Aufgaben »
1 – Welches Tabu gehört laut dem Interviewauszug zum feministischen Paradox?
2 – Schreiben Sie einen Teil des Interviewauszugs wortgetreu ab. Beginnen Sie bei den Worten „Susanne Kaiser: Die“ und hören Sie nach den Worten „Machtverhältnisse dahinter stehen.“ auf.

Susanne Kaiser: Die Gleichberechtigung ist in der Öffentlichkeit inzwischen viel weiter vorangeschritten als das, was die Lebensrealität von Männern und Frauen bestimmt. Auf der einen Seite wird Gleichberechtigung überhaupt nicht mehr in Zweifel gezogen: Wir hatten eine Kanzlerin, haben eine Außenministerin und Fußballkommentatorinnen. Mädchen wachsen in dem Glauben auf, dass sie alles sein können. Gleichzeitig haben wir immer noch einen riesigen Gender Pay Gap.
Und einen Anstieg der Gewalt gegen Frauen.
Genau. Das feministische Paradox beinhaltet auch ein Tabu: Wir sprechen zwar über Gewalt gegen Frauen, aber nicht über das Strukturelle, das dahinter steht. Im Netz ist es aber total sichtbar und auch, dass diese Gewalt einseitig ist und dass Machtverhältnisse dahinter stehen.
In Tiktok-Videos werden Fantasien von romantischen Dates, die mit brutalen Morden enden, als humoristische Challenge gefeiert. Ausgerechnet junge Männer verherrlichen Gewalt gegen Frauen.
Männer wachsen heute immer noch mit toxischen Eigenschaftenauf, sie werden immer noch anders sozialisiert als Frauen, aber inzwischen mit sehr ambivalenten Erwartungen: Auf der einen Seite müssen sie Grenzen akzeptieren, beispielsweise wenn die Frau „Nein“ sagt. Männlichkeit gilt heute oft als toxisch und problematisch. Das kriegen ja schon kleine Jungs mit.

Dateninhalt »
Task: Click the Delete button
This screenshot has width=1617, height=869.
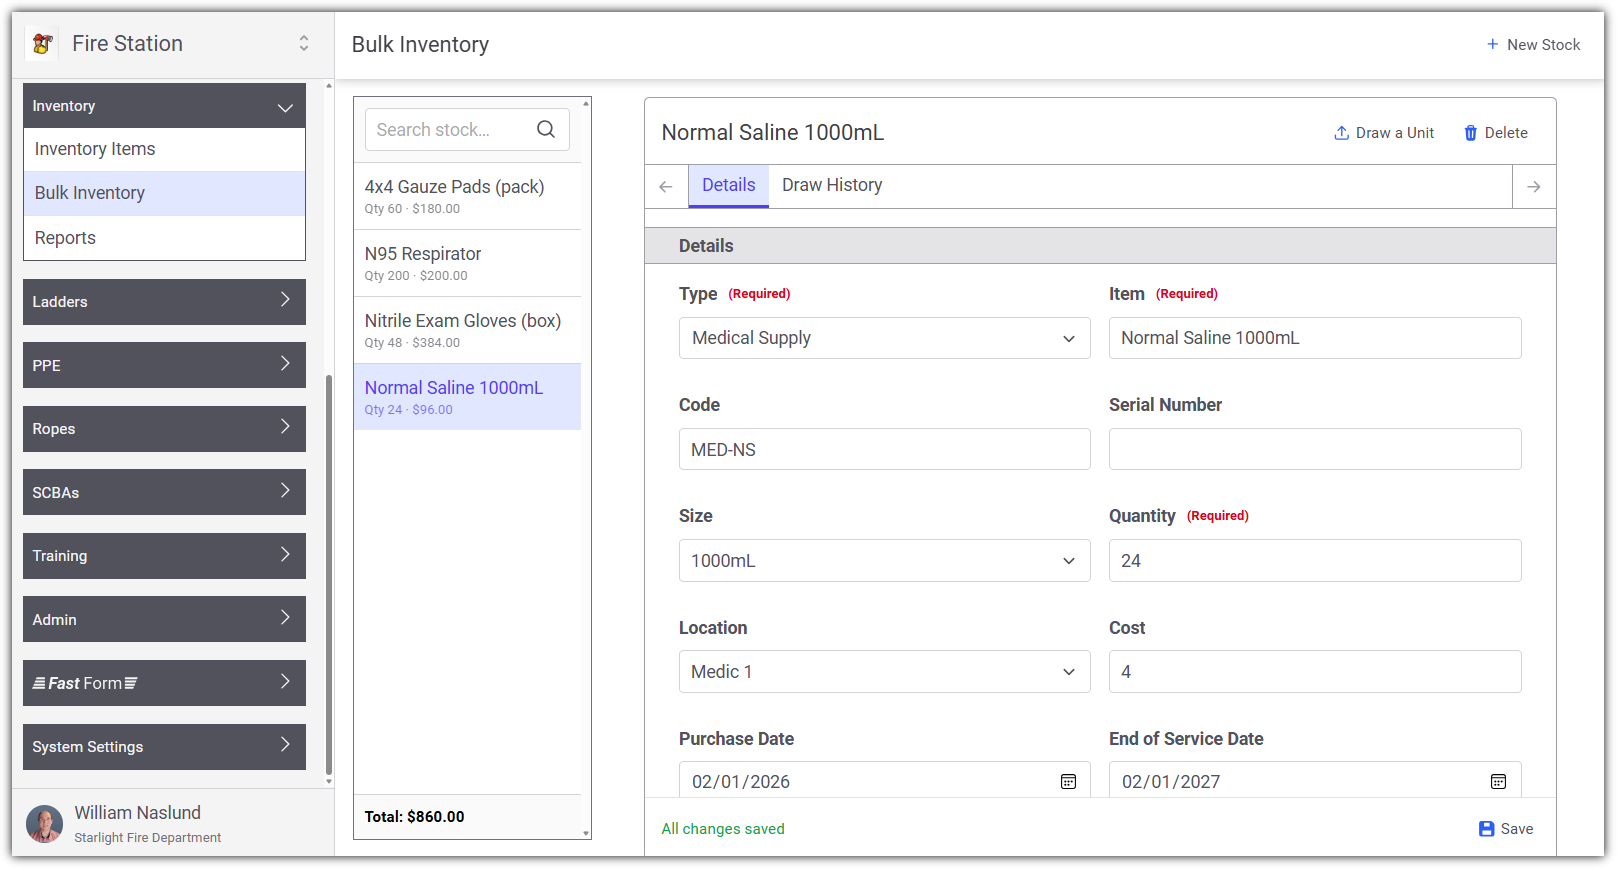Action: point(1496,133)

Antworten »
1 – Man spricht zwar über Gewalt gegen Frauen, aber nicht über das Strukturelle, das dahinter steht.

2 –
Susanne Kaiser: Die Gleichberechtigung ist in der Öffentlichkeit inzwischen viel weiter vorangeschritten als das, was die Lebensrealität von Männern und Frauen bestimmt. Auf der einen Seite wird Gleichberechtigung überhaupt nicht mehr in Zweifel gezogen: Wir hatten eine Kanzlerin, haben eine Außenministerin und Fußballkommentatorinnen. Mädchen wachsen in dem Glauben auf, dass sie alles sein können. Gleichzeitig haben wir immer noch einen riesigen Gender Pay Gap.
Und einen Anstieg der Gewalt gegen Frauen.
Genau. Das feministische Paradox beinhaltet auch ein Tabu: Wir sprechen zwar über Gewalt gegen Frauen, aber nicht über das Strukturelle, das dahinter steht. Im Netz ist es aber total sichtbar und auch, dass diese Gewalt einseitig ist und dass Machtverhältnisse dahinter stehen.